Reportage au Team Lagardère : pépinière de champions

La relation coach – technologies- athlètes

Pour Ontanon, la motivation des athlètes est essentielle étant donné l’investissement que demande le programme. Qu’est-ce qui les pousse à rejoindre le team ? « L’accompagnement, la structure, une équipe là pour piloter l’athlète.

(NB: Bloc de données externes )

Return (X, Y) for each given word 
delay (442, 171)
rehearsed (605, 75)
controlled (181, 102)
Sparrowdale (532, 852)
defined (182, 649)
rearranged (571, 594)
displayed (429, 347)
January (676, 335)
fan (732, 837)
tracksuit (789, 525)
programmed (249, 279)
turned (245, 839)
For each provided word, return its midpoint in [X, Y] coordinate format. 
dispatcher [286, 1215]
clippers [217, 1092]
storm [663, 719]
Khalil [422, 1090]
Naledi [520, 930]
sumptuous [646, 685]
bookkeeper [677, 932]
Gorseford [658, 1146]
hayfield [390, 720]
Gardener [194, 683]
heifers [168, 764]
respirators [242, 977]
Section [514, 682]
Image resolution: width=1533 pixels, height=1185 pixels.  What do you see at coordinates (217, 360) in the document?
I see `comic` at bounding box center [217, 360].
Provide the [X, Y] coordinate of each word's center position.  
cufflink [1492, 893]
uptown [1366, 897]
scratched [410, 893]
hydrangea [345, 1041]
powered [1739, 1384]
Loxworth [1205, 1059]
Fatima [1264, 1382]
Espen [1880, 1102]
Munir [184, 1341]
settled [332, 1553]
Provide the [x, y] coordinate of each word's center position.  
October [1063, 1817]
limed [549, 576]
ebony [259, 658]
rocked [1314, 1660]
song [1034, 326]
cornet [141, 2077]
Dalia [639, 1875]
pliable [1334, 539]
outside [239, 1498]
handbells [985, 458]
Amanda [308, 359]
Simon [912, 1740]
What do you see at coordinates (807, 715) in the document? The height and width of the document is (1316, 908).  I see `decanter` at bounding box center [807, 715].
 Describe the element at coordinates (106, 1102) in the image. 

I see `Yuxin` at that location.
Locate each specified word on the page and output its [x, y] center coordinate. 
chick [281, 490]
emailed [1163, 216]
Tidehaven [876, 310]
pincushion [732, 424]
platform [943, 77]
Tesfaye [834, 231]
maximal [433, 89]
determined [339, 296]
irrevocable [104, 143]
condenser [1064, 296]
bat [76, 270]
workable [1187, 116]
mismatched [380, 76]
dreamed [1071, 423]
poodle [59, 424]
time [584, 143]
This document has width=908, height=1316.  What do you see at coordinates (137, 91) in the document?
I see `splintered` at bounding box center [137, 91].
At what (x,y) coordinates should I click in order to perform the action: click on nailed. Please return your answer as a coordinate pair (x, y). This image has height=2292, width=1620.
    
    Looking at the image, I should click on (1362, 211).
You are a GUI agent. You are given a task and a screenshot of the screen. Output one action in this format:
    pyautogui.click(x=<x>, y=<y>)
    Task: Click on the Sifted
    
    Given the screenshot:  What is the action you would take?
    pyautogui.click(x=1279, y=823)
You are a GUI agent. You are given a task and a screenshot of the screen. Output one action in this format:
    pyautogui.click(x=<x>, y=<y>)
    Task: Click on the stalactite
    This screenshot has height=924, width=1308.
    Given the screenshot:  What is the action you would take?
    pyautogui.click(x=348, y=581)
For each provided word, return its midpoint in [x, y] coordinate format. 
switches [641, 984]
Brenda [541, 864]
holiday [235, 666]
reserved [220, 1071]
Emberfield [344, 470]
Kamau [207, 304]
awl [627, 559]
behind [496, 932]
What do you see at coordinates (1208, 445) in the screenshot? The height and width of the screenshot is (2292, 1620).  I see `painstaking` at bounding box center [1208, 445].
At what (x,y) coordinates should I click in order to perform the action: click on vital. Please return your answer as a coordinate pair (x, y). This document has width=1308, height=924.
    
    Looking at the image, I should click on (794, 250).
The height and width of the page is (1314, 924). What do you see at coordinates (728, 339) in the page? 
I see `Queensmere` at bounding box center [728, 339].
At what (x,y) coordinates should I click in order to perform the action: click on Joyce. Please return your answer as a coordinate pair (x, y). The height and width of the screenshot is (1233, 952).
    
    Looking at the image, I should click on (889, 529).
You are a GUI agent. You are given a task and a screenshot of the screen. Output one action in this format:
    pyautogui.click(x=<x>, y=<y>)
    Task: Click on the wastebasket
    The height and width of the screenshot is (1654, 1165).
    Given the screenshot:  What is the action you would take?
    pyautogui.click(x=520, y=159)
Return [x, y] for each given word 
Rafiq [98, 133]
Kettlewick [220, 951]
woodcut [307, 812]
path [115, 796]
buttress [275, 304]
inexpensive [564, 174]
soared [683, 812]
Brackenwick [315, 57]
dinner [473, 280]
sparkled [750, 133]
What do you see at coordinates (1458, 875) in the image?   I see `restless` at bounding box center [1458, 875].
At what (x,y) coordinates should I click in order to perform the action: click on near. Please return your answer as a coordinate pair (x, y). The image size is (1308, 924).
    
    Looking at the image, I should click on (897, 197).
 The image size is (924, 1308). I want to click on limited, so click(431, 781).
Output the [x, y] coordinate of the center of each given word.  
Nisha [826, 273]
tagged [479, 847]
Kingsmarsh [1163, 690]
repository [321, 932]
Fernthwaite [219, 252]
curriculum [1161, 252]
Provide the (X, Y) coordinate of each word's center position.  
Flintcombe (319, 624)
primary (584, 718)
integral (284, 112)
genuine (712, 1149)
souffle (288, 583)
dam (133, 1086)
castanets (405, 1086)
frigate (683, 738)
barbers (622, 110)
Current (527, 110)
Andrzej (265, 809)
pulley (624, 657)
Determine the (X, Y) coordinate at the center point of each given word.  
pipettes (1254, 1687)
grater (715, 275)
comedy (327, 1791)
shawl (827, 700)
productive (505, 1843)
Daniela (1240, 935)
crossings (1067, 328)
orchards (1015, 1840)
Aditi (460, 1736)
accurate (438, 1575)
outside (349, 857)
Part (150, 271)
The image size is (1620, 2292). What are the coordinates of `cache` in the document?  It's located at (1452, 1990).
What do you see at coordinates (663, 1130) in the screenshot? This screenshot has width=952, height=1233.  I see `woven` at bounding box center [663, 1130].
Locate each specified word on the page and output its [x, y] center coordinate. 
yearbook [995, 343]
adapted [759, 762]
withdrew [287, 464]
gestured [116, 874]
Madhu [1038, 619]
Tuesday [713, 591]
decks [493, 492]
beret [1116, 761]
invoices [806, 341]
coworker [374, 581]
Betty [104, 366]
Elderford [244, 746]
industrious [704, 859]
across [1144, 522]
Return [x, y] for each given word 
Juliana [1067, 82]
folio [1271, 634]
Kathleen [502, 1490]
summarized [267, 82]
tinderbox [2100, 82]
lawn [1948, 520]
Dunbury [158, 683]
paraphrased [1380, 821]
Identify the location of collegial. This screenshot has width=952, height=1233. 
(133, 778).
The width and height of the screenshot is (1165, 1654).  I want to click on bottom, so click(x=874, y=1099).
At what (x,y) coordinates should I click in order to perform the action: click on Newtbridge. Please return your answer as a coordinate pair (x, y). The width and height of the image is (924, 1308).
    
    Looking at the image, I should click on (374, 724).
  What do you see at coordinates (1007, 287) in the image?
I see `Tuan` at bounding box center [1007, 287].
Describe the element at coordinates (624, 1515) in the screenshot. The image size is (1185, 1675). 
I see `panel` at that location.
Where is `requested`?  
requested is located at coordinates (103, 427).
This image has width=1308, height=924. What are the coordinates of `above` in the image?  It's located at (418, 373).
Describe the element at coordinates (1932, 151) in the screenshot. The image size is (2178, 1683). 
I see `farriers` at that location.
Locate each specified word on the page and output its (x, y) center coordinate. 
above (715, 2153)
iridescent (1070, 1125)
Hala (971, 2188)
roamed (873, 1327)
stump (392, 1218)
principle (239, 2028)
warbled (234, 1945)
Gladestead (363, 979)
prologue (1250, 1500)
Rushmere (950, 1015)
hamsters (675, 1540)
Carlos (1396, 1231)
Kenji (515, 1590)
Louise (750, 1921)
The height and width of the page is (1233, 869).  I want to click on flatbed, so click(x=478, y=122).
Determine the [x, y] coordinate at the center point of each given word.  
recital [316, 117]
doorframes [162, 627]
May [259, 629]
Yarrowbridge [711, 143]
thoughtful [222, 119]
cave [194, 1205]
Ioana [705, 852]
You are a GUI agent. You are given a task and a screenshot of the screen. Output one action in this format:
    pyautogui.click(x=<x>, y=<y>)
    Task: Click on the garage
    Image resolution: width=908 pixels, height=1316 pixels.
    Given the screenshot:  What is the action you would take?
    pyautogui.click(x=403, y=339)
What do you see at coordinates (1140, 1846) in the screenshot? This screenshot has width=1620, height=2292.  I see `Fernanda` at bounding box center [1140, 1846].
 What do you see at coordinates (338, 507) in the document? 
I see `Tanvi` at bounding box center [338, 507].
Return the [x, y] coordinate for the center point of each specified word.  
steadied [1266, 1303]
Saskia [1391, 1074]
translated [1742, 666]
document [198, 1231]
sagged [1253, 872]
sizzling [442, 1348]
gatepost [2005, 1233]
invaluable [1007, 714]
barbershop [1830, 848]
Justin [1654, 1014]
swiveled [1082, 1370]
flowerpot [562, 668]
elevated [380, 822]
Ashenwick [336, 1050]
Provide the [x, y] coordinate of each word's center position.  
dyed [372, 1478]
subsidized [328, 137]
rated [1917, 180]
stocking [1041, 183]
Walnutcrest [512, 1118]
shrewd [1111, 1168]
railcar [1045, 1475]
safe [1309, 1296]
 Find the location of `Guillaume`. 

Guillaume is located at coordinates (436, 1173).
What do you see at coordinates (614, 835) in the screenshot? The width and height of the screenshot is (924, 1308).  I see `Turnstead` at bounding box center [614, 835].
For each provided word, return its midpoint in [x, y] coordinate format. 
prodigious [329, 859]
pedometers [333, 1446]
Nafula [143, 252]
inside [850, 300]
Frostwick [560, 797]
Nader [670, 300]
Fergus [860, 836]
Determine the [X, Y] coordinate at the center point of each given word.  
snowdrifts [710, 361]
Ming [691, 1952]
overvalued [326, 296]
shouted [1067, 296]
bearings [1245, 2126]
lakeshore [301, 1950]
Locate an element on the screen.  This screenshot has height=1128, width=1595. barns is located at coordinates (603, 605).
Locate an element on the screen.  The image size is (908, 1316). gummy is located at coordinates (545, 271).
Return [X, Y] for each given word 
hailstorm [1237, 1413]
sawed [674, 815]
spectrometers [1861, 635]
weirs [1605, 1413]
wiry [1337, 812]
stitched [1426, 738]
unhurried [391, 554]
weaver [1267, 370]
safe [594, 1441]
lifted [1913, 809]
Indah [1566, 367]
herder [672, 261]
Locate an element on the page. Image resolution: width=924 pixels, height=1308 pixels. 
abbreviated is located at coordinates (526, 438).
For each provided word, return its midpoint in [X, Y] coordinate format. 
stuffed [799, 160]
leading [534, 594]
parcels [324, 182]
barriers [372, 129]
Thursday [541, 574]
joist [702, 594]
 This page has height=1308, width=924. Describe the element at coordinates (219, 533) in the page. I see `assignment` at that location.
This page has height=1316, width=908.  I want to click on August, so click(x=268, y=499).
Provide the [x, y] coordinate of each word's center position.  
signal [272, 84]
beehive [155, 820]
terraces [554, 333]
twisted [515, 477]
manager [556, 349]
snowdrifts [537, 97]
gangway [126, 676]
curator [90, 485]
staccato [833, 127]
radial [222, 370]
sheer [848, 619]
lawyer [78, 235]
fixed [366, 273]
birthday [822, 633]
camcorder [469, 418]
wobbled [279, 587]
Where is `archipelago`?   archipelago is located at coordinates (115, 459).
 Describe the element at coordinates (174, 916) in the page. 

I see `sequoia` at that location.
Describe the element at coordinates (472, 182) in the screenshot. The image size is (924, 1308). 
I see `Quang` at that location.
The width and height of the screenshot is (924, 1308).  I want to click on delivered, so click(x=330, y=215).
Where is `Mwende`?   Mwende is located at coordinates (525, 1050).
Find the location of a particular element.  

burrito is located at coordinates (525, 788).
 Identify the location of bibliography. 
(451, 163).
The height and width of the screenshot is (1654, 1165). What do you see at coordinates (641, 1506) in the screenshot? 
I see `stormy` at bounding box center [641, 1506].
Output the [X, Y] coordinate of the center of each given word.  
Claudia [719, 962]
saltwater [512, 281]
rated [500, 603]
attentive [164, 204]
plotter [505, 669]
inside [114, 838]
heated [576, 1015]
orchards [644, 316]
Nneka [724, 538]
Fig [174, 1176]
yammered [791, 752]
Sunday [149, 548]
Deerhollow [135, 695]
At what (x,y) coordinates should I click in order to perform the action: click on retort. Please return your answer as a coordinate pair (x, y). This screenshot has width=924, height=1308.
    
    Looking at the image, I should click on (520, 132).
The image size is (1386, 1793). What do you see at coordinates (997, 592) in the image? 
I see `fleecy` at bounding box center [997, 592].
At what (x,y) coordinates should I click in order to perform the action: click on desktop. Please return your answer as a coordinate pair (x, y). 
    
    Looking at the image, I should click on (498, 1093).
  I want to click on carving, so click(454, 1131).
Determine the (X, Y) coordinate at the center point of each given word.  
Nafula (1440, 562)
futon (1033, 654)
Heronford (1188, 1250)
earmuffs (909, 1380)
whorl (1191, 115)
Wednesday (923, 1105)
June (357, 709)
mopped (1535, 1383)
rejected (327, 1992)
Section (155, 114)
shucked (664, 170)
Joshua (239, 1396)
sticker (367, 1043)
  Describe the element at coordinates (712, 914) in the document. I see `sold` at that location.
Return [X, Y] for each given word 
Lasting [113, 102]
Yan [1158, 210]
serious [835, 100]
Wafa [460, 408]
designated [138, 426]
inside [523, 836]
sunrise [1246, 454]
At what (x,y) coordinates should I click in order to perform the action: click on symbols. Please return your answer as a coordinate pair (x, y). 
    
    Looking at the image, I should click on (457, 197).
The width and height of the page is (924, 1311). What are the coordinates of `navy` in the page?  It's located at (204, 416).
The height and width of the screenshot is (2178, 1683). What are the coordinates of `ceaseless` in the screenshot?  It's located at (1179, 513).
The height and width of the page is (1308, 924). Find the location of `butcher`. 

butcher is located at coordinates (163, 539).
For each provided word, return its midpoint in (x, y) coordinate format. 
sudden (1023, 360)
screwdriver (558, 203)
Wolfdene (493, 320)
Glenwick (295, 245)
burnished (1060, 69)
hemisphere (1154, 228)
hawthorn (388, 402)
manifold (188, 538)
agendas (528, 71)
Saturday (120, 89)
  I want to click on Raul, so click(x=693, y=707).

On change complètement la manière d’entraîner. Ça change « l’intelligence » de l’athlète, la relation avec le coach. L’athlète comprend mieux et s’approprie son entraînement. Il en comprend les effets et les buts. » Et il fait confiance ? « Il n’a pas les moyens de contredire ces données, il y a une vérité criante de l’image, des données croisées. Une fois qu’on a tous ses paramètres, l’athlète ne peut que valider. Ça change l’approche du sport, mais ça ne révolutionne pas tout non plus, ce ne sont que des outils, qui aident à l’observation, à la décision d’objectifs. »

Les athlètes sont conquis

Oudere KankarafouOudere Kankarafou, médaillé de bronze en relais 4x100m lors des Championnats d’Europe de Göteborg 2006, confirme l’enthousiasme des protégés du Team. « Ce qui m’a poussé à rejoindre le team déjà c’est la qualité de l’entraîneur, la qualité des infrastructures et cet objectif de rationaliser l’entraînement. Vu de l’extérieur on peut croire que Lagardère c’est une structure inhumaine, mais en fait il y a quand même une approche amicale, humaine. Ici ce qui change c’est la rapidité, la capacité à répondre le plus vite et de la manière la plus adaptée. » Le sprinter se réjouit d’ailleurs du travail vidéo mis à disposition. « Quand le coach demande à l’athlète de faire tel geste et que l’athlète croit y arriver, mais en fait non, grâce à la vidéo on peut lui montrer tout de suite la vérité en face et c’est très impressionnant. C’est futuriste, un peu comme dans un jeu vidéo ! Ici, je pense qu’ils commencent à révolutionner l’approche de l’athlétisme et de la performance. A partir du moment où on sent la cohésion dans ce qu’ils font, on a confiance. Ils savent ce qu’ils font, c’est chiffré, ça ne se discute pas. On connaît aussi la valeur de ce qui est mis en place, donc on sait aussi qu’on a de la valeur, qu’on est considéré, et on avance encore mieux. »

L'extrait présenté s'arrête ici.